The biggest lie? “It’s just a phase.” Veteran parents love that one. And sure, it does have a shred of truth to it, because it usually is a phase. The inherent problem though, is that by saying something is “just a phase” you imply parenting gets easier somewhere along the line. But that phase is like a wave in the ocean. And you’re on the raft from Titanic. You aren’t Rose, nu uh, your kid is Rose and you’re Jack and you’re holding on for dear life and the damn waves keep coming. Sure, sometimes you get a reprieve. You catch your breath, relax your grip for a few seconds, you brag to a friend, “I totally got this!” Maybe, you take a shower and do a load of a laundry. You feel pretty proud of yourself. And then a whole freaking storm hits.

Your kid may never sleep through the night. At least not until long after you’ve given up hope of ever sleeping again and have completely forgotten how to sleep eight consecutive hours yourself. Crying still happens, even after your little bundle of lungs has words. A 6 year old screaming “I hate you” sucks every bit as much as the imaginary commentary you put to your newborn’s cries.
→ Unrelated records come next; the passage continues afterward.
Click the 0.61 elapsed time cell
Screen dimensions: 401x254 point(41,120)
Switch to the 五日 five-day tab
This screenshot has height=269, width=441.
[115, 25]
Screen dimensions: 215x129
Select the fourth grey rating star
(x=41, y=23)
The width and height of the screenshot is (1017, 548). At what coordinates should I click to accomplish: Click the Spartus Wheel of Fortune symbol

At least they won’t remember the time they rolled off the bed, but your 10 year old will definitely remember the time you forgot to pick them up from school. Whoops.
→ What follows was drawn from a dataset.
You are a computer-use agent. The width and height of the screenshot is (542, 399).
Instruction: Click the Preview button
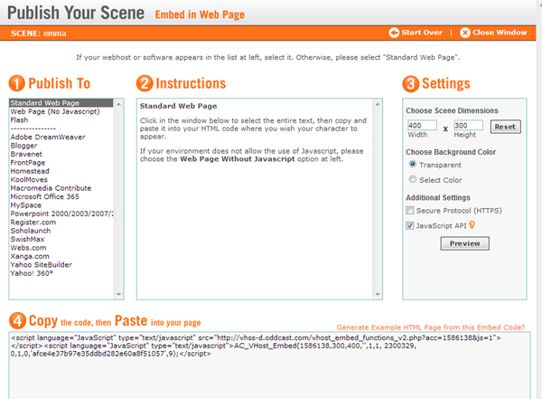click(463, 243)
And sure, the “clingy” phase might end and your kid might stop crying when you leave the room, but don’t think you’ll ever be able to poop in peace again. Meal time will always be a mess, and even the best of eaters will decide to be picky at times. (Don’t worry though, it’s just a phase. They’ll hate something else next month.) Suddenly, your kid will have opinions and wants and parenting will become a battle of wills! And my personal favourite: butt wiping doesn’t end where potty training begins. What the actual fuck.

Seriously, how do we survive? Oh, our kids are freaking adorable when they’re finally asleep? That’s true. Admitting to myself that I know nothing about parenting, but neither does anyone else, helps too. Seriously, everyone is making it up as they go along. But of course, I still defer to the experts because I don’t want screwing up to be on my shoulders! At least if I screw up, I can point to the expert and whine, “Well he told me to!

So no, parenting doesn’t get easier, it just gets different. No amount of reading is going to prepare you for what’s next. Parenting is on the job training; and sometimes, just like in the real world, your boss is a complete jerk.

So what can you do? Invest in wine. (The cheap wine, you’re gonna need lots.) Keep a stash of sweets. Surround yourself with people who get it, people who you can rant and rave to and know that they won’t think worse of you for it. Waste valuable sleeping time looking at pictures and videos of your kid to remind yourself how damn freaking much you love them. And tell yourself over and over that this too shall pass.

(But something new will be waiting around the corner to take it’s place.)It’s cool how we call it a “phase” as if parenting gets easier.